(* OCaml Overview and Unique Features

   This file provides a high-level overview of the OCaml programming language,
   highlighting its key characteristics and unique features.

   Key Differences from TypeScript:
   - OCaml is a functional-first language, while TypeScript is object-oriented-first
   - OCaml has a more powerful type system with algebraic data types and pattern matching
   - OCaml's type inference is more powerful and pervasive
   - OCaml has a module system with functors (functions over modules), which TypeScript lacks
   - OCaml is compiled to native code, while TypeScript is compiled to JavaScript
   - OCaml has no null/undefined - it uses Option types instead
   - OCaml's object system is structural, while TypeScript's is nominal
   - OCaml has no runtime type information, while TypeScript preserves types at runtime
   - OCaml has no implicit type coercion, while TypeScript has some
   - OCaml's pattern matching is exhaustive and checked at compile time

   To compile and run this file (assuming you have OCaml installed):
   1. Save it as `tour.ml`
   2. Compile: `ocamlc -o tour tour.ml`
   3. Run: `./tour`

   Alternatively, you can run it in the OCaml toplevel (interpreter):
   `ocaml tour.ml`
   or load it into an interactive session:
   `#use "tour.ml";;`
*)

(* Print a header for our overview *)
let () = print_endline "=== OCaml Language Overview ==="; print_newline ()

(* Basic Syntax and Hello World *)
(* OCaml uses `let` to bind names to values.
   The `()` is the "unit" value, similar to `void` in other languages.
   `print_endline` prints a string followed by a newline. *)
let hello_world () =
  print_endline "Hello, OCaml World! 👋"

let () = print_endline "-- Basic Syntax & Hello World --"; hello_world (); print_newline ()

(* ## 1. Strong, Static Typing with Type Inference 🧠

   OCaml has a powerful static type system that catches many errors at compile time.
   Crucially, you often don't need to explicitly write down types; the compiler
   infers them for you.

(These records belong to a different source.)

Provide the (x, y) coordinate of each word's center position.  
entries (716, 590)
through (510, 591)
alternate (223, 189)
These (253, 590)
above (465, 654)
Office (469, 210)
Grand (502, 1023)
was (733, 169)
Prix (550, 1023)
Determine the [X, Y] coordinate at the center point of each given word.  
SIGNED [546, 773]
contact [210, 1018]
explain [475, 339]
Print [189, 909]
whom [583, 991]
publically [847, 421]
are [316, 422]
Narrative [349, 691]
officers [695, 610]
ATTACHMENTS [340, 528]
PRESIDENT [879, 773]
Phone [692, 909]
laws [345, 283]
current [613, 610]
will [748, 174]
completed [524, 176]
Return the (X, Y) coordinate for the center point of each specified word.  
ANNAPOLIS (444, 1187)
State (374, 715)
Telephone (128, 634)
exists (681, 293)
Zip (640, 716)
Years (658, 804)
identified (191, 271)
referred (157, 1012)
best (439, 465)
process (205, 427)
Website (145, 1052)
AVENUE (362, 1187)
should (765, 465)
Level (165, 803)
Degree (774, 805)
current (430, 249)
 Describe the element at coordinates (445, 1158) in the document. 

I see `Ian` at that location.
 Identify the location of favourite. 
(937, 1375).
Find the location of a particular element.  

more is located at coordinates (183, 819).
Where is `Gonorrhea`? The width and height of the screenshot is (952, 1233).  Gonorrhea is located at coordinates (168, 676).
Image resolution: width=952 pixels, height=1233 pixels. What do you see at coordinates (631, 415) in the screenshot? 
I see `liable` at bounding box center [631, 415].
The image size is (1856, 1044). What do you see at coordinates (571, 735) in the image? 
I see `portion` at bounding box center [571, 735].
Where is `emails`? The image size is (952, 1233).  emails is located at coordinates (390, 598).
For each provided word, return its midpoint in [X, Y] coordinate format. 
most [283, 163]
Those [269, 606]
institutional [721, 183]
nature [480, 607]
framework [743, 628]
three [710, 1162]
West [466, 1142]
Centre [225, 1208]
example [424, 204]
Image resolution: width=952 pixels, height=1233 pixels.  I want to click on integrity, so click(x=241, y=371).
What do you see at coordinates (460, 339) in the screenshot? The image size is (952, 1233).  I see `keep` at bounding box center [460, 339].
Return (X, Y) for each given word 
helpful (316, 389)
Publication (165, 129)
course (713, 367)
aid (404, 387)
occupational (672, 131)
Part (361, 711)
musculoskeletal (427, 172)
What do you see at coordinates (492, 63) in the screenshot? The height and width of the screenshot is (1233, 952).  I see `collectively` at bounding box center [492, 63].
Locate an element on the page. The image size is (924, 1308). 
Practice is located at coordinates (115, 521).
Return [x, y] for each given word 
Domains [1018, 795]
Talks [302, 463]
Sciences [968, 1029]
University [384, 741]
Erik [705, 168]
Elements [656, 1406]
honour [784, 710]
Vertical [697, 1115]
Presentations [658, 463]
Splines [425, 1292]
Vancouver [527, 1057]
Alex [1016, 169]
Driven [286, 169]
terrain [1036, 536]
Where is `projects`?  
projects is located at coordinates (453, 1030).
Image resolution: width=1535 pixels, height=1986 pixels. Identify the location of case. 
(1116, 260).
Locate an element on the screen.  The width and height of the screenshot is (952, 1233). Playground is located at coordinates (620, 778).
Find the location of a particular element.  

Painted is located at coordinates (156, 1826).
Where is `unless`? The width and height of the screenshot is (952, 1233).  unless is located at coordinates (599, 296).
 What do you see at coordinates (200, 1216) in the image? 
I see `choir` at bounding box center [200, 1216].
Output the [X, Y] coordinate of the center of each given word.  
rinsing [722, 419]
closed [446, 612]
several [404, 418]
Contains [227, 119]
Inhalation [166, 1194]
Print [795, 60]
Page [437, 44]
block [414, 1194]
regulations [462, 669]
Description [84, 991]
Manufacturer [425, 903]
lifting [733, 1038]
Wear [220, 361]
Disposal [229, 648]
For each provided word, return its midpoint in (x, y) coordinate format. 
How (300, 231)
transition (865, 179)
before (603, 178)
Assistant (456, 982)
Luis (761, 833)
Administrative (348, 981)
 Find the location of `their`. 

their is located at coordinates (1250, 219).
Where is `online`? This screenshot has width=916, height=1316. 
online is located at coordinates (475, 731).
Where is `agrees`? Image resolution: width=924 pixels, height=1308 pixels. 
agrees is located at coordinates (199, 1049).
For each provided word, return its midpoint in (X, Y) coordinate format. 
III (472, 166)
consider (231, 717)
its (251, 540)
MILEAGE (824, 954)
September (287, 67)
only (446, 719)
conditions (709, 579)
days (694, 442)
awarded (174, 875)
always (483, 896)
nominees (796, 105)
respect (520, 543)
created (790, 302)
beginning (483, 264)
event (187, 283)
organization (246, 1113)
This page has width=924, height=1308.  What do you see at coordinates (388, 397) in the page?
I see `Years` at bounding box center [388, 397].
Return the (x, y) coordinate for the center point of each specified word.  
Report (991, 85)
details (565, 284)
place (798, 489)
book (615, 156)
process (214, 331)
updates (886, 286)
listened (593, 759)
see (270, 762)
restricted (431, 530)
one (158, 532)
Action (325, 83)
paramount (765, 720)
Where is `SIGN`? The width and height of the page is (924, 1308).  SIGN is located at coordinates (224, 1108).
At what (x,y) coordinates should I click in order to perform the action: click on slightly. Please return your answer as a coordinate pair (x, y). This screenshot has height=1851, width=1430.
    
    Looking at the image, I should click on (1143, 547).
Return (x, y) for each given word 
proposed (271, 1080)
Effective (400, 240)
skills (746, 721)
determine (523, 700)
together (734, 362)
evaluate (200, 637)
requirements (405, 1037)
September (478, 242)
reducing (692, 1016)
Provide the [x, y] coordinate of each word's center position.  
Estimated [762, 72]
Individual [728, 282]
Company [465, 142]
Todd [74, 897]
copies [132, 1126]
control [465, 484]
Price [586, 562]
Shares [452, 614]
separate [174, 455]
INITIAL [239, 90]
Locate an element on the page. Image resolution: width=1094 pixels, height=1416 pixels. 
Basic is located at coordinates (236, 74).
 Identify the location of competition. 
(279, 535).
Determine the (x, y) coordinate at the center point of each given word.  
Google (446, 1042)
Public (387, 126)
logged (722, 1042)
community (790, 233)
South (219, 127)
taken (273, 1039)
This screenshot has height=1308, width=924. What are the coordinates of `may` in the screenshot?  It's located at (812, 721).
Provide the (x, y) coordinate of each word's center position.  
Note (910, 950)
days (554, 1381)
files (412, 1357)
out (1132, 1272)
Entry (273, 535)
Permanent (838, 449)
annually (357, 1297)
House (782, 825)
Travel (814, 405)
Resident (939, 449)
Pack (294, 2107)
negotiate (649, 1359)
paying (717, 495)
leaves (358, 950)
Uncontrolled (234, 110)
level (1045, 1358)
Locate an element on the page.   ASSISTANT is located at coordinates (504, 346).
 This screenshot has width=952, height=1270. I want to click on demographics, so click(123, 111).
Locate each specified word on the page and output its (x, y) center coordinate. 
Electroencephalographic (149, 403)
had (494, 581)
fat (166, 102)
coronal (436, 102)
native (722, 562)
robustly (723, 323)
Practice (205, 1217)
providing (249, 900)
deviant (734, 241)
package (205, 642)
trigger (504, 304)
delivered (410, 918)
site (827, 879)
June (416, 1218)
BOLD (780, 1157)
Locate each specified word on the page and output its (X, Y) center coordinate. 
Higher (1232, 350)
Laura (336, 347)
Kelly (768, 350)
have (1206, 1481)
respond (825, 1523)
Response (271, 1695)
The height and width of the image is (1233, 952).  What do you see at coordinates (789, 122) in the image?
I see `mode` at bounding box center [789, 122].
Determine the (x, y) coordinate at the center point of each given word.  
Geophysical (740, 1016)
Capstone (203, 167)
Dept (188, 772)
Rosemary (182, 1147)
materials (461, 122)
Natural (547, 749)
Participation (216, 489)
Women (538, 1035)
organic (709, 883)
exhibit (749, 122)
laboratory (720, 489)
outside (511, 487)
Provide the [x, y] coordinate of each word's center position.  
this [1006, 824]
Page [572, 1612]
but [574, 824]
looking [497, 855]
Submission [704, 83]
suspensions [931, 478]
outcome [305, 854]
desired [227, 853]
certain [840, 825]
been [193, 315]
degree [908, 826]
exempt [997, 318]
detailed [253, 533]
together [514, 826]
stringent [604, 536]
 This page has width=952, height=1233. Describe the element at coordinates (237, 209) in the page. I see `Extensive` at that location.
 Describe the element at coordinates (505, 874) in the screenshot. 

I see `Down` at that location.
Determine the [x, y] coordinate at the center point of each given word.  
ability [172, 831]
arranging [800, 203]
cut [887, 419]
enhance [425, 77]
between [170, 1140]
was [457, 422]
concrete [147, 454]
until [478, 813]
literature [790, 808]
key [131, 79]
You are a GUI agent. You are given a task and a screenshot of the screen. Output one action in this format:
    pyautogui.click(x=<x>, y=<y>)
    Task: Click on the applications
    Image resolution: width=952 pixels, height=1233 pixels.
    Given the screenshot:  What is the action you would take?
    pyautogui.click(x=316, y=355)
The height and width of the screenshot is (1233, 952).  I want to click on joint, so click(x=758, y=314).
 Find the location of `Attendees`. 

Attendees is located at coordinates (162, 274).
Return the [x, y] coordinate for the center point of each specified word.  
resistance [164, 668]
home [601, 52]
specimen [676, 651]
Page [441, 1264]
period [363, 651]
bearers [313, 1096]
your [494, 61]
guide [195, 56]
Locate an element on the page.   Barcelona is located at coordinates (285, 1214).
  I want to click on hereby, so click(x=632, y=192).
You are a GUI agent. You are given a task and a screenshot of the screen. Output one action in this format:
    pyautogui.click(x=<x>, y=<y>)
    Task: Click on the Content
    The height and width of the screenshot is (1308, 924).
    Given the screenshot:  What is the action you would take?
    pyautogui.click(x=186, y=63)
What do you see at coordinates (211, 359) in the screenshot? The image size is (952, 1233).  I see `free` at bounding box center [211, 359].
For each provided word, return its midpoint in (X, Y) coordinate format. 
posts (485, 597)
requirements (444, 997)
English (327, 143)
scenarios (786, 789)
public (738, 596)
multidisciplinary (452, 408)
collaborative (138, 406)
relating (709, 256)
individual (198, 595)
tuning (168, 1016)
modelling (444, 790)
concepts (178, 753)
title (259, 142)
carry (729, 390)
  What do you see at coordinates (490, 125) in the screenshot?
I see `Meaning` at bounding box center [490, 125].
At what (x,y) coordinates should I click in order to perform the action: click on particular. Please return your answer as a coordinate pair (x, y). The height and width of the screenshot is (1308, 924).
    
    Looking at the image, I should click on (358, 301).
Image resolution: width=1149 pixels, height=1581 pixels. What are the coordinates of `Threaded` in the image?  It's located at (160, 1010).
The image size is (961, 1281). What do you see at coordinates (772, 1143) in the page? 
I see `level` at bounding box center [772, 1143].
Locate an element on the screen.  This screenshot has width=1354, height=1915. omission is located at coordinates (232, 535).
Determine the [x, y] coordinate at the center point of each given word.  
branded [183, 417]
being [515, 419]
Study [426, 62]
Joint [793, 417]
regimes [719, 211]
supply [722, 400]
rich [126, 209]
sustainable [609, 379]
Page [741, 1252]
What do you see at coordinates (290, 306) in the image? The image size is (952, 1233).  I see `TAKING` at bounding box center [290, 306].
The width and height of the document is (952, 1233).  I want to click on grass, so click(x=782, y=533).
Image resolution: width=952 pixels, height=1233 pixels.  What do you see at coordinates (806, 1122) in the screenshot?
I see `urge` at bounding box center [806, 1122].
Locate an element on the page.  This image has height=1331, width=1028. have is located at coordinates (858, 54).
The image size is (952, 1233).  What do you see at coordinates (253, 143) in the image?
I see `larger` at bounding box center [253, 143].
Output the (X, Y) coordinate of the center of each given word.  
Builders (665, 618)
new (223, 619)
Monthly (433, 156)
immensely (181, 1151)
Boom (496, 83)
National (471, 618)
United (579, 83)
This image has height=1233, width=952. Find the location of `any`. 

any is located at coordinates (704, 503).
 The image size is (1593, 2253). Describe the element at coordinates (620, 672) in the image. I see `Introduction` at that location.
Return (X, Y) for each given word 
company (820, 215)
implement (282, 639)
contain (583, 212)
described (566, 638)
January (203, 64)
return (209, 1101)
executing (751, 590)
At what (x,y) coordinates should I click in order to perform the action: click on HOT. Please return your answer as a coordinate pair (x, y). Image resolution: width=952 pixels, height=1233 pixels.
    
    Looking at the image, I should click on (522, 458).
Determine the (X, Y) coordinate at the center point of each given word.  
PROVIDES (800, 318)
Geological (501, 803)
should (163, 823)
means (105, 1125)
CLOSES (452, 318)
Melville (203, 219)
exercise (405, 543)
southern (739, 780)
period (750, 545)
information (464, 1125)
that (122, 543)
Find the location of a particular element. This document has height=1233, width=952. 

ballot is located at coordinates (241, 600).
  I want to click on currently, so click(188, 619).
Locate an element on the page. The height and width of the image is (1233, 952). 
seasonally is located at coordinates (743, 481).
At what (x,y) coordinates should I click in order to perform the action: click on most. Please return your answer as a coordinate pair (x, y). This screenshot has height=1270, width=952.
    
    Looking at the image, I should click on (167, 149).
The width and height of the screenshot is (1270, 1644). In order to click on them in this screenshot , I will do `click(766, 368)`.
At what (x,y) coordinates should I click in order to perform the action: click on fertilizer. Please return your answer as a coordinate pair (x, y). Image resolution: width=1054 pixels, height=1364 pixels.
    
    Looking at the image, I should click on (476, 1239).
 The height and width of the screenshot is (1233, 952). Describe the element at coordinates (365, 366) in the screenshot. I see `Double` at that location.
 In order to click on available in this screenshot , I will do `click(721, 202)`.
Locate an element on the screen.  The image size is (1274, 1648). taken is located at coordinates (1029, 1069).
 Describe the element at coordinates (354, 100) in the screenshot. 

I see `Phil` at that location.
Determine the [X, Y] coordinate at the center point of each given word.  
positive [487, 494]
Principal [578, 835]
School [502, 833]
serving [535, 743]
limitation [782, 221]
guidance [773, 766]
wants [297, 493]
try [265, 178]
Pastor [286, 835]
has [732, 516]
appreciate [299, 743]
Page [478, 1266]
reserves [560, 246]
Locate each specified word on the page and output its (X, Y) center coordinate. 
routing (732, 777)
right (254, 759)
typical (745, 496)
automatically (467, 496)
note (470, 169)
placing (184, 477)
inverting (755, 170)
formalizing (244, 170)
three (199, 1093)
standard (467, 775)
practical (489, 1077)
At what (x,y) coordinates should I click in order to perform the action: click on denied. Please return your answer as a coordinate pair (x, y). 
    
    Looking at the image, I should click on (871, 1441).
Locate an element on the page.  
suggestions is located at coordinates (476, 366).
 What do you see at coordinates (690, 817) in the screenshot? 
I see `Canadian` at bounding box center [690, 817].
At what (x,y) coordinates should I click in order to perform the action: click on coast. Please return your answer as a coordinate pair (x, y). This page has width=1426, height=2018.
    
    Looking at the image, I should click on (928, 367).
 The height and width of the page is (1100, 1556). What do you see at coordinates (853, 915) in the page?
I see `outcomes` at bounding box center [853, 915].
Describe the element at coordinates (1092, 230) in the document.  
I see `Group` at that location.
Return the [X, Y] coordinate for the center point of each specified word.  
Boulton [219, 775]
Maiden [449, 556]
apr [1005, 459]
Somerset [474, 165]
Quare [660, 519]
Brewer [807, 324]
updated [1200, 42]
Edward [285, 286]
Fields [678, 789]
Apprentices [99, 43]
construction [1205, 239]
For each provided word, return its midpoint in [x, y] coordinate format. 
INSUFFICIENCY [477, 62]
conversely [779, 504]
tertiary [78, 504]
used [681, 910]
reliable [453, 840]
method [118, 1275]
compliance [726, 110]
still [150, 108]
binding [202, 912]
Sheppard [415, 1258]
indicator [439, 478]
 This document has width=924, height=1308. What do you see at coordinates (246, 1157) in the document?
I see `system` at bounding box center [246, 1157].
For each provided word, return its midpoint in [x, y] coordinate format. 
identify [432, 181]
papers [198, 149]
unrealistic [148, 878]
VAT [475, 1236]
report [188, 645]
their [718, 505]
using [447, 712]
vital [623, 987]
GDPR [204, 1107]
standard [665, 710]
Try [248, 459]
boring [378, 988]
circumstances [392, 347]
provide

This provides safety without excessive verbosity.

   TypeScript Comparison:
   - TypeScript also has type inference but it's less powerful
   - OCaml's type inference works across module boundaries, TypeScript's doesn't
   - OCaml's type system is sound by default, TypeScript's isn't
   - OCaml has no type assertions or type casting
   - OCaml's type system is structural for objects but nominal for other types
*)
let () = print_endline "-- 1. Strong Static Typing & Type Inference --"

let an_integer = 42 (* Inferred as type `int` *)
let a_float = 3.14159 (* Inferred as type `float` *)
let a_string = "OCaml" (* Inferred as type `string` *)

(* Functions are defined with `let`. Type annotations are optional but can be helpful. *)
let add (x: int) (y: int) : int = x + y (* Explicit types *)
let multiply x y = x * y (* Inferred: val multiply : int -> int -> int = <fun> *)

let () =
  Printf.printf "Integer: %d, Float: %f, String: %s\n" an_integer a_float a_string;
  Printf.printf "add 5 3 = %d\n" (add 5 3);
  Printf.printf "multiply 6 7 = %d\n" (multiply 6 7);
  print_newline ()

(* ## 2. Functional Programming Paradigm ⚙️

   OCaml is a functional-first language. Functions are first-class citizens:
   they can be passed as arguments, returned from other functions, and stored in
   data structures. Immutability is encouraged.

   TypeScript Comparison:
   - TypeScript is multi-paradigm but OO-first
   - OCaml has built-in support for currying, TypeScript doesn't
   - OCaml's pattern matching is more powerful than TypeScript's switch/case
   - OCaml has no classes by default, TypeScript does
   - OCaml's functions are curried by default, TypeScript's aren't
*)
let () = print_endline "-- 2. Functional Programming --"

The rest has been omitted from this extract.